Autre leurre auquel la gent féminine se montre très sensible : les cigarettes dites légères (en 1995, 48% des fumeuses de l’Union européenne, soit 20 millions de femmes, en achetaient). Philip Morris, dès 1985, explique sans difficulté son succès foudroyant : « En raison de leur rôle de nourrices dans la société, les femmes sont naturellement portées vers des cigarettes à faible teneur en goudron. […] tourmentées par la culpabilité et inquiètes pour leur famille […] elles font un compromis. » Or, on le sait, ces cigarettes ne sont pas moins nocives que les autres.

Sur les thèmes de la séduction et de l’autonomie, on vend les Gauloises comme un « Espace de liberté »; les Royale grâce à une femme d’action en pleine santé à la barre d’un voilier, avec pour slogan « Reprenez le large »; les Royale mentholées comme une « Fraîcheur intense », et les Polo grâce à une femme aux seins nus, jambes écartées, qui fait fumer un homme : « Life can be so simple. » Le prix goudron pourrait toutefois être décerné à la marque allemande West qui a présenté en 1997, en Lituanie, une mannequin avec un oeil au beurre noir et une cigarette à la bouche avouant : « Je préférerais être battue que de faire sans [mes West]. »

Opération réussie

Touchées en plein coeur, les femmes n’ont pas résisté à une telle offensive.
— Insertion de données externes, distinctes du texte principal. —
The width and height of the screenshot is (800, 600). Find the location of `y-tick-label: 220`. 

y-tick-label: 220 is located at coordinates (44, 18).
Dans une majorité de pays européens, comme en Amérique du Nord, les adolescentes fument aujourd’hui plus que les garçons. Le cancer du poumon tue plus d’Américaines et de Canadiennes que le cancer du sein. Le nombre de décès attribués au tabagisme féminin dans l’Union européenne est passé de 10 000 en 1955, à 113 000 en 1995.
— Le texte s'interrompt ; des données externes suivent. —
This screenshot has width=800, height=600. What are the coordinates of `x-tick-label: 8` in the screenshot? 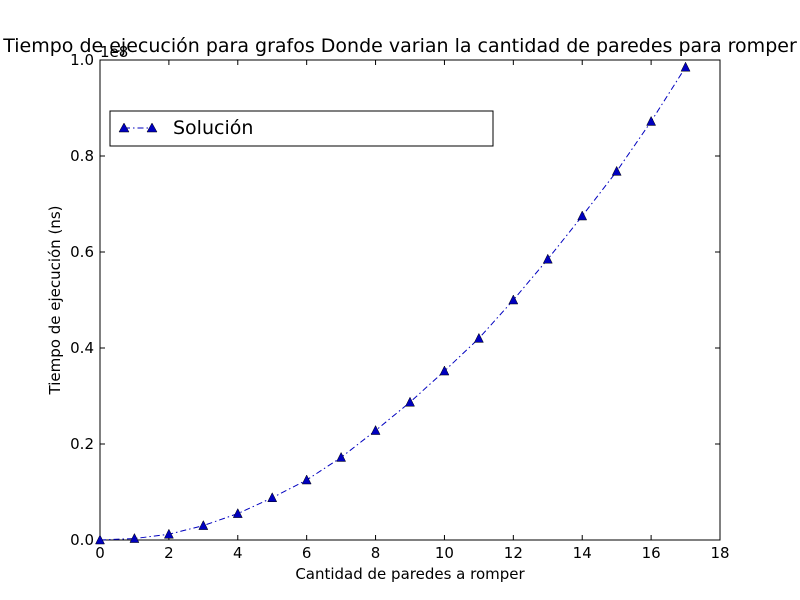 It's located at (376, 553).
Au Canada, le tabac est devenu la première cause de mortalité des femmes. Les fumeuses sont en effet plus exposées au cancer du col de l’utérus et aux maladies coronariennes, notamment l’infarctus du myocarde. En France, plus de la moitié des adolescentes sous pilule contraceptive fument, le plus souvent sans savoir que ce triste duo augmente considérablement les risques de maladies cardio-vasculaires. Plus de la moitié des fumeuses canadiennes (58 %) continuent à fumer en portant leur bébé. En France, 30 % de l’ensemble des femmes enceintes sont des fumeuses persistantes. « Un nombre croissant de mères dépendantes demandent à être accompagnées en début de grossesse pour se défaire de l’emprise de la cigarette, rapportait en conférence la sage-femme française Conchita Gomez. Le manque de soutien se situe plutôt du côté des professionnels qui choisissent la facilité en conseillant aux mères de réduire leur consommation au lieu de les aider à arrêter pour de bon. »

Le tabac diminue pourtant la fertilité de la mère, augmente le risque de fausses couches, de grossesses extra-utérines, d’avortements spontanés, de mort subite du nourrisson (le tabac est responsable de 30 % de ces décès). « La santé appartient à l’enfant à naître, clamait le docteur Michel Delcroix, professeur de gynécologie-obstétrique en France, au cours d’un atelier consacré à la question. Elle lui est pourtant amputée avant même qu’il ne naisse! Nous faisons face à une intoxication à grande échelle comme nous n’en avons jamais vue. »

Alors, pourrons-nous seulement agir avant que le tabagisme féminin ne devienne l’une des catastrophes sanitaires du nouveau siècle?